Records to process =>
####
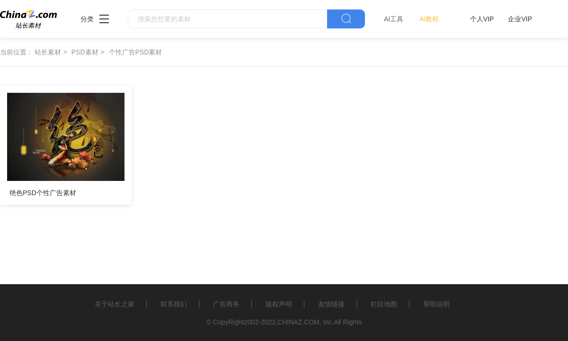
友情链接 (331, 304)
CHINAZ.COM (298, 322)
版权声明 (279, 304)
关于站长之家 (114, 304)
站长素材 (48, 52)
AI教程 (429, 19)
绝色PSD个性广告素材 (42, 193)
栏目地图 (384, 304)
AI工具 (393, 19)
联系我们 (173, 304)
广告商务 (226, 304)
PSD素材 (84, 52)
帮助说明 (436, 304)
####
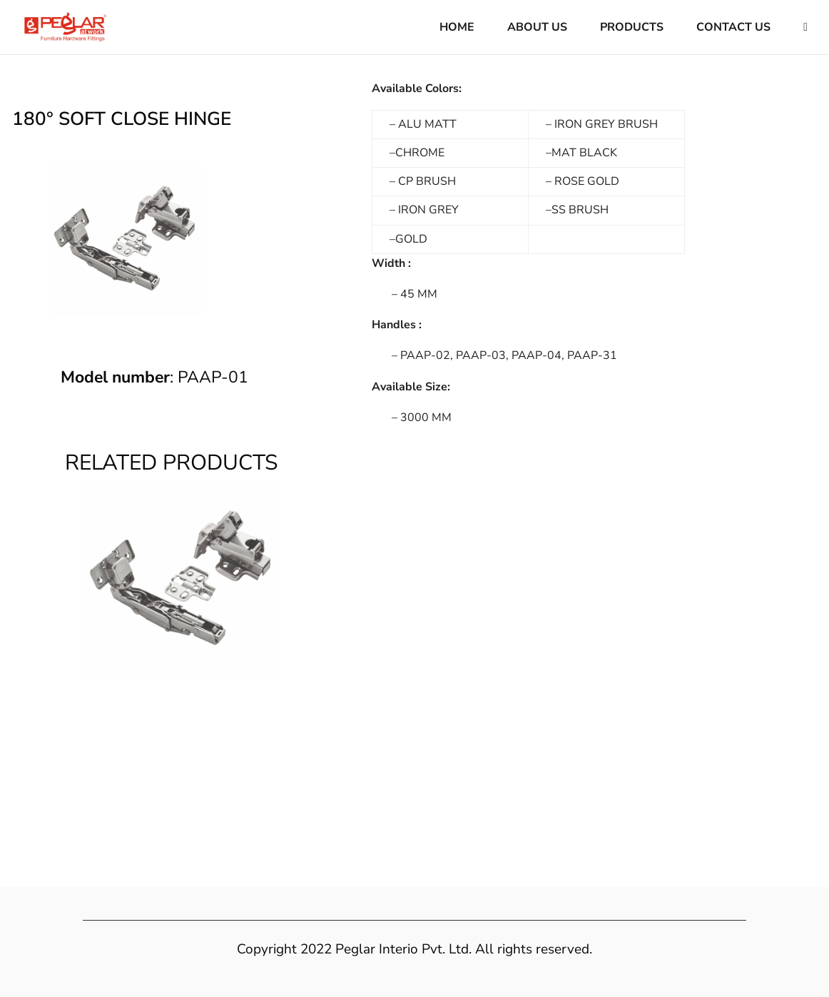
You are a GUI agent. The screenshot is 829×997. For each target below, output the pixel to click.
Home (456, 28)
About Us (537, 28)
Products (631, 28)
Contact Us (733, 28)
####
Task brief =>
Update the lines between the one holding "版权声明 (279, 304)" and the one holding "PSD素材 (84, 52)", inclusive, by changing "站长素材" to "设计素材", and give those lines back with nothing else altered.

Output =>
版权声明 (279, 304)
关于站长之家 (114, 304)
设计素材 (48, 52)
AI教程 (429, 19)
绝色PSD个性广告素材 (42, 193)
栏目地图 (384, 304)
AI工具 (393, 19)
联系我们 (173, 304)
广告商务 (226, 304)
PSD素材 (84, 52)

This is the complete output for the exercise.